◆ **Passage to read**
How in the world did you ever manage to find so many apparently breastless beauties to put into one story? For heaven's sake, let's portray more women who look like women . . .

WALDO RUESS

Los Angeles

The Folger Way Sir:

The Folger Library appreciates the space TIME [May 9] devoted to emphasizing the library's usefulness to historical students . . .

I should like, however, to correct a few statements. The Folger is not a one-man enterprise . . . Everyone from the guards ... to the bibliographical specialists appear to enjoy an enterprise that is fun--and significant. Its book-buying program is less indebted to the director than to his assistant, Miss Eleanor Pitcher, who spends six months out of each year searching for books in Europe.

We do not want to pillage English manor houses of books that ought to remain in Britain. Indeed, we have a gentleman's agreement that we will not bid on such material . . . But we did actually provide the funds for the repair of the roof of a parish church and the installation of a proper heating plant in exchange for the church's 17th century library. The books had not been opened in 300 years.

Louis B. WRIGHT

Director

The Folger Shakespeare Library

Washington, D.C.

Fantastic Figures Sir:

Your May 2 report of Bernarr Macfadden mentions that his third wife put him in jail.

I am his third wife, and although he has done me out of a fortune, I am not guilty of such a method to get what I helped to make--so please correct this mistake. At this writing I wish to belatedly thank you for your very fine review of my book, Dumbbells and Carrot Strips [TIME, April 20, 1953]. When it was first published, Macfadden wanted to get on my bandwagon. Since I did not acquiesce to his suggestions, he wanted revenge for this slight, so he sued Holt for $1,234,000. The figure is just as fantastic as he is ...

MARY MACFADDEN

Englewood, N.J.

The Integers of Texas

Sir:

I have been reading TIME for quite a number of years and have regarded it as practically an oracle. You can imagine my surprise to find out in "Beaumont Devastated" [May 2] that Beaumont has a population of "60,000" and Houston has a population of "385,000 . . ."

◆ **Stated problem a**
Reproduce the entries verbatim, from their start up to and including the line containing "click(x=1248, y=42)".

◆ **Given data**
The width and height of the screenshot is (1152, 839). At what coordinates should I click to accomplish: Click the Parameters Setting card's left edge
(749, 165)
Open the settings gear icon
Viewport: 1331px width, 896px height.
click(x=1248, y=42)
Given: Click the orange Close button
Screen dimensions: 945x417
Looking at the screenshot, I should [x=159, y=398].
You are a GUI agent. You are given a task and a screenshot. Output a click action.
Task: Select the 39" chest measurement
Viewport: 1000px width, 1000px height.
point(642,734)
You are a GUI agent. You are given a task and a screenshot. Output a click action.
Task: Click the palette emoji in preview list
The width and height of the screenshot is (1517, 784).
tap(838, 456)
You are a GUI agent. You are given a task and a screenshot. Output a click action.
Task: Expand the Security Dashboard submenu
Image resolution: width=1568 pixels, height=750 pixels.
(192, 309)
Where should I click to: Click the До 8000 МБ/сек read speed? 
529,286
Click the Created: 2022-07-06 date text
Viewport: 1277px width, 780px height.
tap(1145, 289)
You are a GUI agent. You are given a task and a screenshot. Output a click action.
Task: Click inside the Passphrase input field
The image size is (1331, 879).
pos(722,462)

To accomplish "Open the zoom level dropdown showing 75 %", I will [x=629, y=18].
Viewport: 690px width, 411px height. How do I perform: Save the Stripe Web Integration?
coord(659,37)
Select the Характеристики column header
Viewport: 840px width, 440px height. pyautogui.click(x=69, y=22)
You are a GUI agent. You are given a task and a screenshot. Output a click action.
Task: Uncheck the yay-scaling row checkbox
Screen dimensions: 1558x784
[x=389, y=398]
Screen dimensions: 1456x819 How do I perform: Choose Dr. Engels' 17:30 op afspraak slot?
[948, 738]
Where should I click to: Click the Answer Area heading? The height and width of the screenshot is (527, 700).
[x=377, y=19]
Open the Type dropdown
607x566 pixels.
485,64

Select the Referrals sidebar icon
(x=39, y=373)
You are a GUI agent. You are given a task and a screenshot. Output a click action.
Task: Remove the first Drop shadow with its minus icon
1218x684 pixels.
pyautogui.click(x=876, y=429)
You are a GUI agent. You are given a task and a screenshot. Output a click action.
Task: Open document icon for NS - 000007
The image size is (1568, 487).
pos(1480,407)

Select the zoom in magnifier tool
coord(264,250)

◆ **Stated problem b**
In the letters to the editor, who spends six months of each year searching for books in Europe for the Folger Library?

◆ **Right answer a**
The width and height of the screenshot is (1152, 839). At what coordinates should I click to accomplish: Click the Parameters Setting card's left edge
(749, 165)
Open the settings gear icon
Viewport: 1331px width, 896px height.
click(x=1248, y=42)

◆ **Right answer b**
Miss Eleanor Pitcher, the director's assistant.